## TRECHO DO DOCUMENTO
Em sede liminar, o MPE pede pela indisponibilidade de bens dos ex-secretários até o montante de R$ 13.297.871,73, a suspensão de eventual execução do contrato 049/2017 – bem como de todos os pagamentos -, e que o Estado se abstenha de empenhar, autorizar, liquidar, pagar ou repassar por qualquer meio ou fonte, recursos públicos para suprir o referido contrato.
Além disso, solicita à Justiça que determine à Secretaria de Estado de Planejamento (Seplan) e à SES para que efetuem o bloqueio do orçamento disponível de 2019 referente ao contrato com a empresa até o julgamento da ação.
No mérito, o órgão ainda requer a anulação de ambos os contratos vigentes com a 20/20, a condenação dos ex-secretários por improbidade administrativa e ao pagamento de dano moral coletivo no valor de R$ 1 milhão, a ser revertido ao Fundo de Defesa dos Direitos Difusos.

## DADOS FORNECIDOS
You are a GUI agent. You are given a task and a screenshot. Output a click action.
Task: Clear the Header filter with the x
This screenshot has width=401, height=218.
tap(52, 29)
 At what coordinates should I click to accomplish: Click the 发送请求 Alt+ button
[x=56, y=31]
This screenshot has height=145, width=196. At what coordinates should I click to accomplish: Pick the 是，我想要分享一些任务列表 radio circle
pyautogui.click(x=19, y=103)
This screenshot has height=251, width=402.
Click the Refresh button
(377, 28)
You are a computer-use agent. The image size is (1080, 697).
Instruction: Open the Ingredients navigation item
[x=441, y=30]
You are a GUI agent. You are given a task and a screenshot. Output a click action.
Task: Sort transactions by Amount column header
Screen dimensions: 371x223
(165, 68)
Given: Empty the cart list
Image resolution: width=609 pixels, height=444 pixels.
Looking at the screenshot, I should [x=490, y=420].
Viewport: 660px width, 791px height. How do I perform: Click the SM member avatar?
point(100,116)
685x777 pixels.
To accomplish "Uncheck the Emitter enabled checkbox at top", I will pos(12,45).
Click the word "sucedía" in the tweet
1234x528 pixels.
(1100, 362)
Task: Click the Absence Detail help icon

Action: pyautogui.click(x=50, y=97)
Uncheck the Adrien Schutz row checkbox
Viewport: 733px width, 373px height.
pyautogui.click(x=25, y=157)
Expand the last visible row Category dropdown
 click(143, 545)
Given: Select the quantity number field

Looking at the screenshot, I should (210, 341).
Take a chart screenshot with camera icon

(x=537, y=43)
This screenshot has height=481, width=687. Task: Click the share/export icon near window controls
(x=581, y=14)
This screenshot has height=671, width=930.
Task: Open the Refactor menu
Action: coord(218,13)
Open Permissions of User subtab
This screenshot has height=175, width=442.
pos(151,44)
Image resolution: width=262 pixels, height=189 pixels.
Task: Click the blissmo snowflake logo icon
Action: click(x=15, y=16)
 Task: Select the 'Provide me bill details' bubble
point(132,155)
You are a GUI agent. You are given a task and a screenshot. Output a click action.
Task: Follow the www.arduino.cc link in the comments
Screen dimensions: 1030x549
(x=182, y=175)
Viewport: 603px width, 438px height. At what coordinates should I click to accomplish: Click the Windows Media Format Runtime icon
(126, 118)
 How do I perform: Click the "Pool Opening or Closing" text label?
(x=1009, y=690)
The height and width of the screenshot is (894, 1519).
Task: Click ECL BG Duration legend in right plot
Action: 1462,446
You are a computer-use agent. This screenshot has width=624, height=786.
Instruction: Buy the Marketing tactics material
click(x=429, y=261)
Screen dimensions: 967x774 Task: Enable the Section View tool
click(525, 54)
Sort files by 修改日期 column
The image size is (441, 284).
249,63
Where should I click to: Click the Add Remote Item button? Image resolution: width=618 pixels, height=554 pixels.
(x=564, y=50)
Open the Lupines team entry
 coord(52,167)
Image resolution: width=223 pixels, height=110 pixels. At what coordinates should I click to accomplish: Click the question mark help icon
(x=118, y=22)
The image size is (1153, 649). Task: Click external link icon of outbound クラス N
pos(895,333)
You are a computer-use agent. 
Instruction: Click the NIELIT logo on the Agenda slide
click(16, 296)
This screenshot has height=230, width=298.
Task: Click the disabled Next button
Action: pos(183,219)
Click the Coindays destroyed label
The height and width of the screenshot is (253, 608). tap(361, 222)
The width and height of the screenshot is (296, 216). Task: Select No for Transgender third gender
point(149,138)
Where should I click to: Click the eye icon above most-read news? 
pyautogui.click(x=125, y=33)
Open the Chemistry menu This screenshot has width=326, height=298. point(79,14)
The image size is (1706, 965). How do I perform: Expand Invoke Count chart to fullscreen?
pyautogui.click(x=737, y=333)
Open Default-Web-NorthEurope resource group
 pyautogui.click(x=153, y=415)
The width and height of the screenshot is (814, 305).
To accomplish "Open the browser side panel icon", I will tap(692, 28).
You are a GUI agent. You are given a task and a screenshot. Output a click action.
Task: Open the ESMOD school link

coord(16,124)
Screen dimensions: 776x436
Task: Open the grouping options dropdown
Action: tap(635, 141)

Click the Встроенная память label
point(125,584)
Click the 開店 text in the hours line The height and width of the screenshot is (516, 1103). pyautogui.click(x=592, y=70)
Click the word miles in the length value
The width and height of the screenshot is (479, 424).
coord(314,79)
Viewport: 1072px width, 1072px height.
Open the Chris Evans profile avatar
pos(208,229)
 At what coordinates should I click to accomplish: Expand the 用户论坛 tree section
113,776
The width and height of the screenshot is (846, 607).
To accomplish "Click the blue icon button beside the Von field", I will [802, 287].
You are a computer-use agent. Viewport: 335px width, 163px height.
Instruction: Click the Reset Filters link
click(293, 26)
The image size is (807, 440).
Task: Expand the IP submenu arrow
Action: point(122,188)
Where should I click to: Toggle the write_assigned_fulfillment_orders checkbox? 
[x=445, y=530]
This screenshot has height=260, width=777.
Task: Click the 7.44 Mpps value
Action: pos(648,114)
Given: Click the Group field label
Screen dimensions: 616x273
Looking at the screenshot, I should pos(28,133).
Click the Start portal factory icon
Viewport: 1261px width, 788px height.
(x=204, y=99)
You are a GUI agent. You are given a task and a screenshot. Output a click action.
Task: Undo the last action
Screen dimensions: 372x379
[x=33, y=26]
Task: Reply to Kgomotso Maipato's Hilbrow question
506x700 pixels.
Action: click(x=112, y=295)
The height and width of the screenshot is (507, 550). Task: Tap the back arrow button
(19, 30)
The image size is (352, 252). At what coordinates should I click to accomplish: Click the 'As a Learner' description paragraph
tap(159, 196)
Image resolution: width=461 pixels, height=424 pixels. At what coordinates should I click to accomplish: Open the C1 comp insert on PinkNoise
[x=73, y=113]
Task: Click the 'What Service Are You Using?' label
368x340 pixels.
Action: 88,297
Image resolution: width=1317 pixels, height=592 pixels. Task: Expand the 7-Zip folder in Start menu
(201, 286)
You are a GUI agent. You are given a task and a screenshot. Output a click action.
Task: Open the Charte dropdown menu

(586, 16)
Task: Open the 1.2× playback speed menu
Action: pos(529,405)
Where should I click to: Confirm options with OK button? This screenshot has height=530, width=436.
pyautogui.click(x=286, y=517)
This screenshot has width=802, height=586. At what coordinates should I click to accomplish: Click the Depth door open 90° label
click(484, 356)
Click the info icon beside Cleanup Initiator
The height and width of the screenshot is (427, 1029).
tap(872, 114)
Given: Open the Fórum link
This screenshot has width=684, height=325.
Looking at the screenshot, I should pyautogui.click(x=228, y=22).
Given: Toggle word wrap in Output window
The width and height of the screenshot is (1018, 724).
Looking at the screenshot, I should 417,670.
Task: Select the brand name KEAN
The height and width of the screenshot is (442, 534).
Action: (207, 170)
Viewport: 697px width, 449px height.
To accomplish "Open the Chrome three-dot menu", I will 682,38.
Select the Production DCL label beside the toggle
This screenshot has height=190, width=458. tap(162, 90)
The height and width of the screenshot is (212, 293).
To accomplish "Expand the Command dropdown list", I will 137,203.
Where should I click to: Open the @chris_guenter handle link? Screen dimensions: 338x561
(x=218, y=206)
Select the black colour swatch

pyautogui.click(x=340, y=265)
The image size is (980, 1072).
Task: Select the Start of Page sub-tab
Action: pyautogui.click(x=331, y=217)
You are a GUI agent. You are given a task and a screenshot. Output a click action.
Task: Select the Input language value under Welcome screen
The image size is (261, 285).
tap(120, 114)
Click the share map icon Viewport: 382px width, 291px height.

## EXERCÍCIOS
a) No trecho sobre os pedidos do MPE, explique a que corresponde o valor de R$ 1 milhão e para onde ele deve ser destinado. Responda em uma a três frases.
b) Retome o trecho sobre os pedidos do MPE a partir do ponto em que ele termina.

## RESPOSTAS
a) O valor de R$ 1 milhão é o dano moral coletivo. No mérito da ação, o MPE pede que os ex-secretários sejam condenados a pagá-lo. Esse dinheiro deve ir para o Fundo de Defesa dos Direitos Difusos.

b)
“É patente que os habitantes locais foram expostos a riscos incalculáveis, como perda da visão e até a morte, pelo que não restam dúvidas que os atos ímprobos praticados pelos demandados acarretaram em graves prejuízos à população mato-grossense, expondo-os a diversos riscos relacionados à saúde”, pontuou na ação.
Prejuízos ao erário e à saúde
De acordo com o órgão, os prejuízos causados pela contratação da 20/20 já foram confirmados via auditoria feita pela Controladoria Geral do Estado e, na peça, são apresentadas outras ações já em curso em diferentes estados contra a empresa, por supostas irregularidades semelhantes às praticadas em Mato Grosso.
Uma ação já havia sido proposta pelo Ministério Público de Mato Grosso contra o Governo e a empresa 20/20 em agosto de 2018, por má fiscalização dos contratos.
Mayke Toscano/Gcom
O ex-governador Pedro Taques, durante a Caravana da Tranformação
O órgão desmembrou as investigações e afirmou que a nova ação visa “delimitar os danos causados ao erário, seja pela não escolha de processo de licitação, e conseqüente direcionamento da requerida 20/20 Serviços Médicos, assim como o dano ao erário e enriquecimento ilícito de terceiros, por pagamentos de serviços não comprovados”.
“Sequelas graves”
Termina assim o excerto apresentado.